Tennis has given us some of the angriest sports professionals the world has ever known, famous for racket smashing, screaming into the heavens – or at the umpire – and occasionally even whacking a tennis ball in the direction of an unsuspecting ball boy or girl.
Naturally, some players are angrier than others though, so in this article, we will meet some of the angriest tennis players to ever grace the court.
An entry on this list which will surprise precisely no-one, McEnroe is the original angry tennis player.
He had a very long career, and in that time became famous for losing his temper with… well, just about anybody and everybody.

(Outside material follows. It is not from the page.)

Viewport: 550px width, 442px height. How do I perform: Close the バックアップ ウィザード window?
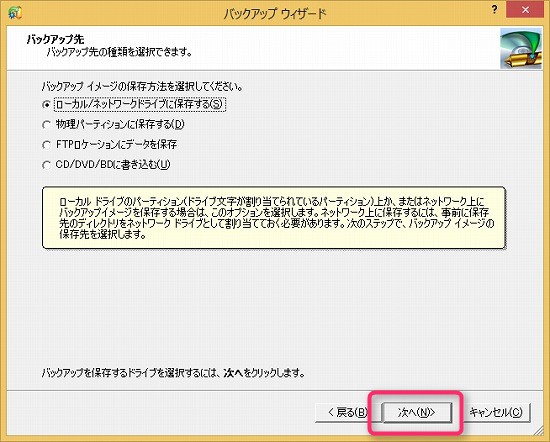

Arguably his most famous meltdown was at Wimbledon in 1981, when he got into a barney with the umpire after a fault was called. Ironically, McEnroe was probably right about the fault being a bad call, but he was already on a warning and yelled, “You cannot be serious!” at the umpire.
He ranted for a while before play continued, but he couldn’t get past it and mouthed off at the umpire again later, calling him “the pits of the world”. A point was awarded against him, so McEnroe asked for the referee to come out and adjudicate, before calling the umpire an “incompetent fool” in front of the referee, at which point any support he had left in the stadium was gone.
This is just one of many outbursts from McEnroe. He has also been verbally abusive to the crowd on numerous occasions, got into spats with opposing players, and thrown so many insults at so many umpires that this article could be all about him if we tried to list them all.
Here are a few though:
- What’s wrong with you people? You can’t see the ball?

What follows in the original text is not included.